Replace each "checkbox" in the material below with "check box" and reproduce the full material with nothing else changed.

--- Recorded data ---

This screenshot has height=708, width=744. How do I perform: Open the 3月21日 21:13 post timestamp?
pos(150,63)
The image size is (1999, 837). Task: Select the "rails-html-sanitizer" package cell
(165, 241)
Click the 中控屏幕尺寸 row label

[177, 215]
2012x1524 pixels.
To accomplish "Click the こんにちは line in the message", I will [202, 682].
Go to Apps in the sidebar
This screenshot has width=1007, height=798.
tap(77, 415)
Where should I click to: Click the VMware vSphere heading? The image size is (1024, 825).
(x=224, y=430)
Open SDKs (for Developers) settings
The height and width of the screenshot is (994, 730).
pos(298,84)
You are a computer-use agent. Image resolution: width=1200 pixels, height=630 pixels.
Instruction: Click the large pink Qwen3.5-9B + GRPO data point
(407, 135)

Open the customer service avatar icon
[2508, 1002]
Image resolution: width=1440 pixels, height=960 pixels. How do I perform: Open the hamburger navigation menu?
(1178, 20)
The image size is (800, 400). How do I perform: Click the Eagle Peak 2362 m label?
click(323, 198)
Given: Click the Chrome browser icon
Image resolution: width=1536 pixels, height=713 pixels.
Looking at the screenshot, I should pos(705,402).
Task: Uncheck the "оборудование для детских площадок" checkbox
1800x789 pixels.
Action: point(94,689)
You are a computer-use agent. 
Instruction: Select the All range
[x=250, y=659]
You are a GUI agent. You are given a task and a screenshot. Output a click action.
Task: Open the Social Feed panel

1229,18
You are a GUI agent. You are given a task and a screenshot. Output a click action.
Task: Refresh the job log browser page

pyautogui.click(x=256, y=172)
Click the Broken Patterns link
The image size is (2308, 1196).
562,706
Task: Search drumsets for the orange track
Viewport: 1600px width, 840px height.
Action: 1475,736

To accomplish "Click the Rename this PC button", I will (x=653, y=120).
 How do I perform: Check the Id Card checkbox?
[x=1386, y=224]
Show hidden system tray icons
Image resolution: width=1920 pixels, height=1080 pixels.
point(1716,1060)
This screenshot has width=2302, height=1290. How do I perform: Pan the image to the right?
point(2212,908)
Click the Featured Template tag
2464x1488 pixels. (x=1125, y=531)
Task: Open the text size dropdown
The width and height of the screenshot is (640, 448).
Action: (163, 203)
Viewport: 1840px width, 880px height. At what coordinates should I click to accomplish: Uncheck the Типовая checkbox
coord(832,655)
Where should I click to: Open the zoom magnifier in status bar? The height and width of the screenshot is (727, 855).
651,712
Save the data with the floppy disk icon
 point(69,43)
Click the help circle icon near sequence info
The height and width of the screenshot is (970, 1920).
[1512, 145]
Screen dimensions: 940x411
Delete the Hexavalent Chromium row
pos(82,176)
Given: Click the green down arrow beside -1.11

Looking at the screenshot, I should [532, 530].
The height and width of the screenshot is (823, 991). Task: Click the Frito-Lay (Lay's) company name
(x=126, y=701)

---

### Finished task
This screenshot has height=708, width=744. How do I perform: Open the 3月21日 21:13 post timestamp?
pos(150,63)
The image size is (1999, 837). Task: Select the "rails-html-sanitizer" package cell
(165, 241)
Click the 中控屏幕尺寸 row label

[177, 215]
2012x1524 pixels.
To accomplish "Click the こんにちは line in the message", I will [202, 682].
Go to Apps in the sidebar
This screenshot has width=1007, height=798.
tap(77, 415)
Where should I click to: Click the VMware vSphere heading? The image size is (1024, 825).
(x=224, y=430)
Open SDKs (for Developers) settings
The height and width of the screenshot is (994, 730).
pos(298,84)
You are a computer-use agent. Image resolution: width=1200 pixels, height=630 pixels.
Instruction: Click the large pink Qwen3.5-9B + GRPO data point
(407, 135)

Open the customer service avatar icon
[2508, 1002]
Image resolution: width=1440 pixels, height=960 pixels. How do I perform: Open the hamburger navigation menu?
(1178, 20)
The image size is (800, 400). How do I perform: Click the Eagle Peak 2362 m label?
click(323, 198)
Given: Click the Chrome browser icon
Image resolution: width=1536 pixels, height=713 pixels.
Looking at the screenshot, I should pos(705,402).
Task: Uncheck the "оборудование для детских площадок" check box
1800x789 pixels.
Action: point(94,689)
You are a computer-use agent. 
Instruction: Select the All range
[x=250, y=659]
You are a GUI agent. You are given a task and a screenshot. Output a click action.
Task: Open the Social Feed panel

1229,18
You are a GUI agent. You are given a task and a screenshot. Output a click action.
Task: Refresh the job log browser page

pyautogui.click(x=256, y=172)
Click the Broken Patterns link
The image size is (2308, 1196).
562,706
Task: Search drumsets for the orange track
Viewport: 1600px width, 840px height.
Action: 1475,736

To accomplish "Click the Rename this PC button", I will (x=653, y=120).
 How do I perform: Check the Id Card check box?
[x=1386, y=224]
Show hidden system tray icons
Image resolution: width=1920 pixels, height=1080 pixels.
point(1716,1060)
This screenshot has width=2302, height=1290. How do I perform: Pan the image to the right?
point(2212,908)
Click the Featured Template tag
2464x1488 pixels. (x=1125, y=531)
Task: Open the text size dropdown
The width and height of the screenshot is (640, 448).
Action: (163, 203)
Viewport: 1840px width, 880px height. At what coordinates should I click to accomplish: Uncheck the Типовая check box
coord(832,655)
Where should I click to: Open the zoom magnifier in status bar? The height and width of the screenshot is (727, 855).
651,712
Save the data with the floppy disk icon
 point(69,43)
Click the help circle icon near sequence info
The height and width of the screenshot is (970, 1920).
[1512, 145]
Screen dimensions: 940x411
Delete the Hexavalent Chromium row
pos(82,176)
Given: Click the green down arrow beside -1.11

Looking at the screenshot, I should [532, 530].
The height and width of the screenshot is (823, 991). Task: Click the Frito-Lay (Lay's) company name
(x=126, y=701)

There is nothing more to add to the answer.